Citation: IMF Staff Country Reports 2018, 152; 10.5089/9781484359792.002.A006

Source: World Economic Forum Global Competitiveness Indicators.

10. In the customs, time to import and export is long and customs laws and procedures do not meet the dual objective of enforcement and trade facilitation and lack regulatory coherence. It takes 3–4 days to transport goods by land in the region (4–6 days to Panama). Criteria and documentation requirements are burdensome and there is a lack of transparency. While some efforts have been made to streamline processes, changes are slow. Intermediary customs officers (middle management) has not increased as it is limited by law. The CIFACIL (Trade Facilitation Commission) has been working for 3 years on 19 procedures and reform of the law on simplification of customs, and of administrative simplification noted above. The private sector mentioned that there is an inconsistent application of laws and regulation in customs which are also inconsistent with some regional treaties that leads to arbitrary decisions and imposition of excessive fines. Empathy with customs officials is also needed as they are facing a choice between national versus regional norms compliance, and they can be observed by the Court of Accounts.
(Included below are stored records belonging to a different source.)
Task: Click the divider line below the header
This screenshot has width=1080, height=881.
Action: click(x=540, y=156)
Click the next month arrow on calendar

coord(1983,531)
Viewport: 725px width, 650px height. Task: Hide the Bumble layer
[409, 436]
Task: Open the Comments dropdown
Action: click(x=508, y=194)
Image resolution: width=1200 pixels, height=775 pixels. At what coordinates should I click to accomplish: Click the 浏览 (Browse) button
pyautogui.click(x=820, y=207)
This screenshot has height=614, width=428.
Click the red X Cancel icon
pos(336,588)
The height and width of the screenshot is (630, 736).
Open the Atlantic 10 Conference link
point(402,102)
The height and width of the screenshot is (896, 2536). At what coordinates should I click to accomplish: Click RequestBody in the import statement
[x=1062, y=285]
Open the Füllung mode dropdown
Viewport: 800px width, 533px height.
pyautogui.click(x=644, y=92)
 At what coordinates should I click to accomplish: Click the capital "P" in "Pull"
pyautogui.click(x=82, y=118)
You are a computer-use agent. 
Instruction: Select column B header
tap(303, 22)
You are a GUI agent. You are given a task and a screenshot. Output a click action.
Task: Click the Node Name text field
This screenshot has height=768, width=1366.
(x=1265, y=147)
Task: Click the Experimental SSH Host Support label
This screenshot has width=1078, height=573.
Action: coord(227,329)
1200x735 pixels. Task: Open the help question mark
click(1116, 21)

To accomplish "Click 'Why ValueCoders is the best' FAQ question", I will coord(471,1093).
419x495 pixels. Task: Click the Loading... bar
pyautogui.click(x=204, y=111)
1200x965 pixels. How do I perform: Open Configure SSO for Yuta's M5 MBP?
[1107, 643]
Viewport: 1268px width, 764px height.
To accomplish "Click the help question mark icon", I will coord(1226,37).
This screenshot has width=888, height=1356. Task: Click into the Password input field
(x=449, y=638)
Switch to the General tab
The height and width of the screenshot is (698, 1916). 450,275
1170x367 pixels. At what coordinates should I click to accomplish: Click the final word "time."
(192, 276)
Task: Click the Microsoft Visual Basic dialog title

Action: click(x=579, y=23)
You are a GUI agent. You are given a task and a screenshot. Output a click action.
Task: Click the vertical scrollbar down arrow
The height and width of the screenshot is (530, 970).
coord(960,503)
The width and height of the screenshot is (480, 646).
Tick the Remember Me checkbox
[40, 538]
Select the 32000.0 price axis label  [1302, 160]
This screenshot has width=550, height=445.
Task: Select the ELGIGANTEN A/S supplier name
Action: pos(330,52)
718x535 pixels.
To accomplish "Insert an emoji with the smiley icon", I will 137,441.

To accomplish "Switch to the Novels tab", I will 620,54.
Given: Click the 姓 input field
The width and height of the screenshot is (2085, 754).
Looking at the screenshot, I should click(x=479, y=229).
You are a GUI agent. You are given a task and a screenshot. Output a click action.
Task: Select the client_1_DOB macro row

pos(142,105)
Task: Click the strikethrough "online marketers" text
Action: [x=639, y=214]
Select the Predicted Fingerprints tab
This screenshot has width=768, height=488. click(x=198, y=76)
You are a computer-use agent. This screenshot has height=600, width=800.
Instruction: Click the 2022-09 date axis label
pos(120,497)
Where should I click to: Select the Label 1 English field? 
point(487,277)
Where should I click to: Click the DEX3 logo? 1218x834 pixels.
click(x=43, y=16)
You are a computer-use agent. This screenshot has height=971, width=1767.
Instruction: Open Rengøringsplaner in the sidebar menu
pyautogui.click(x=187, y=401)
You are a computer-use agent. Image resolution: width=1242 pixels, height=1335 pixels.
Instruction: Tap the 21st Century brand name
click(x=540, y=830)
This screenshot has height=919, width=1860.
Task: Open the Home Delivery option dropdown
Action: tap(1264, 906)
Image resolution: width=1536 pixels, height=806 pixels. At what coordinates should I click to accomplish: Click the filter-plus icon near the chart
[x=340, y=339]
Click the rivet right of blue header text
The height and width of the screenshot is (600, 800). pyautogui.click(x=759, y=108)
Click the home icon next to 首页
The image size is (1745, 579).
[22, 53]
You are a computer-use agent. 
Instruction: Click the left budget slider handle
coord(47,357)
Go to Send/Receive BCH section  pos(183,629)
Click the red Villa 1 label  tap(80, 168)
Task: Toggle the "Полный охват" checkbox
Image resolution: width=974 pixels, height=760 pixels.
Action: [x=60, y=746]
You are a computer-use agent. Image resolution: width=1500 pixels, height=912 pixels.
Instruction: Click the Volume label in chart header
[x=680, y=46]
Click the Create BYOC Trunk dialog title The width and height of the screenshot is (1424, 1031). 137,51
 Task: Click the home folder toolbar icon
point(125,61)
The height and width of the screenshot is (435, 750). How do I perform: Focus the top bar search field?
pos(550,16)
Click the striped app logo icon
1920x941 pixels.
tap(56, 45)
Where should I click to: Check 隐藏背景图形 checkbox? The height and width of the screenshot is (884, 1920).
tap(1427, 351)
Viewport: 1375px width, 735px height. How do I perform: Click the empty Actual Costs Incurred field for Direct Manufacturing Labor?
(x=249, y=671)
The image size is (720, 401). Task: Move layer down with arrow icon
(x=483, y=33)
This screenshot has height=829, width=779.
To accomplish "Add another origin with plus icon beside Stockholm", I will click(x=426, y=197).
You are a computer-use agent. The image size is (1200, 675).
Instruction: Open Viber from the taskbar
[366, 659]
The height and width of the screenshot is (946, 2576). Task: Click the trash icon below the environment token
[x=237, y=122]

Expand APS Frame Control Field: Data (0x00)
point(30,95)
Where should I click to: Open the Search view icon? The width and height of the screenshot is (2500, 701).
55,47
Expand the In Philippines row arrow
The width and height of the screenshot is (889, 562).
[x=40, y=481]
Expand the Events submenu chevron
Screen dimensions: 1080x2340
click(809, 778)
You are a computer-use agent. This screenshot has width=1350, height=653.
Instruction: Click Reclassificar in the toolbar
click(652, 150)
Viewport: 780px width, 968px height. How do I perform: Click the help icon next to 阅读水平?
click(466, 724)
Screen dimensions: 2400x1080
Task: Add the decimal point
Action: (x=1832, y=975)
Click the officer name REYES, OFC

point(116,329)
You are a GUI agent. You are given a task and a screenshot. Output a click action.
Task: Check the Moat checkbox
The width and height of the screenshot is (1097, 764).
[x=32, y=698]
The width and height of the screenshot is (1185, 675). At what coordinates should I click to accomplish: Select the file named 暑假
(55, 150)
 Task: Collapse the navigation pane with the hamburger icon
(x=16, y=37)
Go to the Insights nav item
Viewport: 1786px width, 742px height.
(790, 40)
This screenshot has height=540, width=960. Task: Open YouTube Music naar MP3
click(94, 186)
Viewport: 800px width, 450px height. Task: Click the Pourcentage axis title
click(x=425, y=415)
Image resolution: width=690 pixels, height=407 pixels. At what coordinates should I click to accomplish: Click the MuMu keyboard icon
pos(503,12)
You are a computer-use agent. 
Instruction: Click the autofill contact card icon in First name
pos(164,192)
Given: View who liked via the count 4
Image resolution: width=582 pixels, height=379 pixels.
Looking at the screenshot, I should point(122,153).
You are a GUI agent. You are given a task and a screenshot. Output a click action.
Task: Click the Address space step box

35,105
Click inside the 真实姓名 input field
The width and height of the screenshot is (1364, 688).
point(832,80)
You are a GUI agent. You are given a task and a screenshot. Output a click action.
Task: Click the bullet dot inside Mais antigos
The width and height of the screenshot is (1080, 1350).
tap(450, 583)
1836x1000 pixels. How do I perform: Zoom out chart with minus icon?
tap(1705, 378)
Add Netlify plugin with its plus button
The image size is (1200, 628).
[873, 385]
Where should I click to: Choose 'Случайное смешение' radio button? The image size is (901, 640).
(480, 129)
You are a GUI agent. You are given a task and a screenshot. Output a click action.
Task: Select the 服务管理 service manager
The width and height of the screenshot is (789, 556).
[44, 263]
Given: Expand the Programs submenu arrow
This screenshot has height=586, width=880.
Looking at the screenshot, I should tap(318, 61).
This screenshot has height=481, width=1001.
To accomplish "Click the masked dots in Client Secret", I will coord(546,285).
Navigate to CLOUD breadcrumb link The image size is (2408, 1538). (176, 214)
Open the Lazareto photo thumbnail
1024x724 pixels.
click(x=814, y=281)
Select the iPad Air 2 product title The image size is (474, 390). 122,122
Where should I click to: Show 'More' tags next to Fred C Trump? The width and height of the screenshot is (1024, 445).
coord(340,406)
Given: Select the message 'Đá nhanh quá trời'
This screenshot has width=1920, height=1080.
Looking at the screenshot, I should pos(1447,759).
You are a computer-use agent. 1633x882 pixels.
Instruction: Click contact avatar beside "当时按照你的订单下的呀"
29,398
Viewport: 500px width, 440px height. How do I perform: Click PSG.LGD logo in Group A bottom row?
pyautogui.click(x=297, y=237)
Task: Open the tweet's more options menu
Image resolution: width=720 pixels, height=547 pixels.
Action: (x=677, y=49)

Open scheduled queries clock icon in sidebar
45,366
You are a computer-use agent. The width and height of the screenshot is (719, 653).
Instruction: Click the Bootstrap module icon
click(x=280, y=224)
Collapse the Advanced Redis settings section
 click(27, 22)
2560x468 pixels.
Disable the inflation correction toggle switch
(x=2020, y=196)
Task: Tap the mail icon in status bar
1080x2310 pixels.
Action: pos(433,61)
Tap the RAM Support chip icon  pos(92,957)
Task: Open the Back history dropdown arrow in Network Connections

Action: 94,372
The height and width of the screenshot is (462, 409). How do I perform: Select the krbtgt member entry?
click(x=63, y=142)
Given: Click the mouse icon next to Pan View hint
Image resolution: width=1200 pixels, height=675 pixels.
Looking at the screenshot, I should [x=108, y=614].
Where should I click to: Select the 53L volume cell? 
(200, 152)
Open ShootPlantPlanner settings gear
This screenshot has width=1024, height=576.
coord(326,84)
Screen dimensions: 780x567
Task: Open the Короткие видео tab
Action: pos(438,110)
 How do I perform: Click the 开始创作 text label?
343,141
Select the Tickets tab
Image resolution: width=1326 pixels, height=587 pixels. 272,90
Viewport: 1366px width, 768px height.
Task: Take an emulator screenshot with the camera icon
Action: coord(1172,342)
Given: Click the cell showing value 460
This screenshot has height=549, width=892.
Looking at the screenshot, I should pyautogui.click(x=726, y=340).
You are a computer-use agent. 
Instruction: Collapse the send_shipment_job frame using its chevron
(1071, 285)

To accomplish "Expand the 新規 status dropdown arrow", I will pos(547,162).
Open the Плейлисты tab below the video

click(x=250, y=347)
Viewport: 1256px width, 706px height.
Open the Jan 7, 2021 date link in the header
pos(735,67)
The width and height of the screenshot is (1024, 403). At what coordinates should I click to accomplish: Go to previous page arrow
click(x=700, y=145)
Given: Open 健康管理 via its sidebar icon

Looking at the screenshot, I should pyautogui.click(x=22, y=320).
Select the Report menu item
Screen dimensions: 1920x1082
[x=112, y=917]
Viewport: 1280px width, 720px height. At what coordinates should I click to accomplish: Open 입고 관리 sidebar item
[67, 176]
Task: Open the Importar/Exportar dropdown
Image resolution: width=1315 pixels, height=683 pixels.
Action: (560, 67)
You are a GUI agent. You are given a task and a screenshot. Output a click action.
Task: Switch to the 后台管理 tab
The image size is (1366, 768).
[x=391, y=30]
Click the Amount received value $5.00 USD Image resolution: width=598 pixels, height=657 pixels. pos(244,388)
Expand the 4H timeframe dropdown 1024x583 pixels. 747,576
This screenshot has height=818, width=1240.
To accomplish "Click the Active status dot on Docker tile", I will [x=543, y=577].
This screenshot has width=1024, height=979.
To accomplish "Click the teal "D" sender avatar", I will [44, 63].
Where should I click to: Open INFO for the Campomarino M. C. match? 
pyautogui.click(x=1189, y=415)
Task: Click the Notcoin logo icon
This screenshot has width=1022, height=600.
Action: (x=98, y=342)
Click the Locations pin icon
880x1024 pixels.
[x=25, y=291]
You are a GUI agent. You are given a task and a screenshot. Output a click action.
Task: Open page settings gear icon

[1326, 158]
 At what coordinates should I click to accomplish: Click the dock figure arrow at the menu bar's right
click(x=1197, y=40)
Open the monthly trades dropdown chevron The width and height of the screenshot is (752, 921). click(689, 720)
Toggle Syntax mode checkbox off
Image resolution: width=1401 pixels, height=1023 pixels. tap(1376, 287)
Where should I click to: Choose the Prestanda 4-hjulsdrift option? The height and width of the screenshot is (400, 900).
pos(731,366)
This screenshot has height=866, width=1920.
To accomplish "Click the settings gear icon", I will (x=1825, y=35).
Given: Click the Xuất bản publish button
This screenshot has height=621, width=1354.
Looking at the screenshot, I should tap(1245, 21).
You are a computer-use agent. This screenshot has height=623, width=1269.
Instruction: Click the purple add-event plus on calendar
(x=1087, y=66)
11. Representation on the Board of the regulatory body SIGET has been undermined. Easier access to electricity and reliability of supply, and a good regulatory framework, can be considered as one of the biggest achievements since 2009. However, the private sector’s representation on the Board of the regulatory body SIGET (which regulates electricity and telecom) has been hindered by the government and because the auction of frequency in the telecom sector has to be renewed very soon, the government believes that frequency must belong to the people and not under private ownership. The private sector was looking to appeal the election of the president of SIGET. The local newspaper El Diario de Hoy found that only 1 of the 60 newly created business associations that voted for the new president had a physical office. The rest, only existed in paper, but nobody in the corresponding towns had heard about them and there was no physical location where to find them.

12. Increases in the minimum wages appear to have affected some economic sectors. Some jobs appear to have been lost since passage of minimum wage increases of December 2016, and some sectors such as agriculture and maquila have been more affected. A survey by FUSADES indicated that 43 percent of the firms surveyed were negatively affected by the increase in the minimum wage. Of them, 19 percent reduced their personnel.

13. Barriers to business entry hamper competition, trade and investment. In the airline sector, incumbent airlines can prevent new entry at the “public consultation” phase in the approval process for air traffic rights. In the electricity sector, conditions for third party access to the transmission grid are not regulated. With respect to professional services, lawyers are not allowed to offer their services through public and private limited liability companies. Registration of food companies is bureaucratic and lengthy, and there is still no digital registration of products to shorten and streamline the process. There are restrictions to foreign firm participation in the road transport sector (e.g. only vehicles registered by companies with at least 51 percent of local capital are allowed to operate). Entry of new rice importers is limited by predetermined quotas while a new importer needs to have a record of four years before obtaining higher quotas. Industrial associations can limit the entry, fix prices or quantities produced, as well as quotas for imports in markets such as rice, sugar, maize, beans, and coffee. Industrial associations are frequently exclusive importers of certain products at a lower cost, and can sell at high prices in the domestic market, a practice which can hurt consumers and limit entry. They are also deciding on access to import quotas for new members.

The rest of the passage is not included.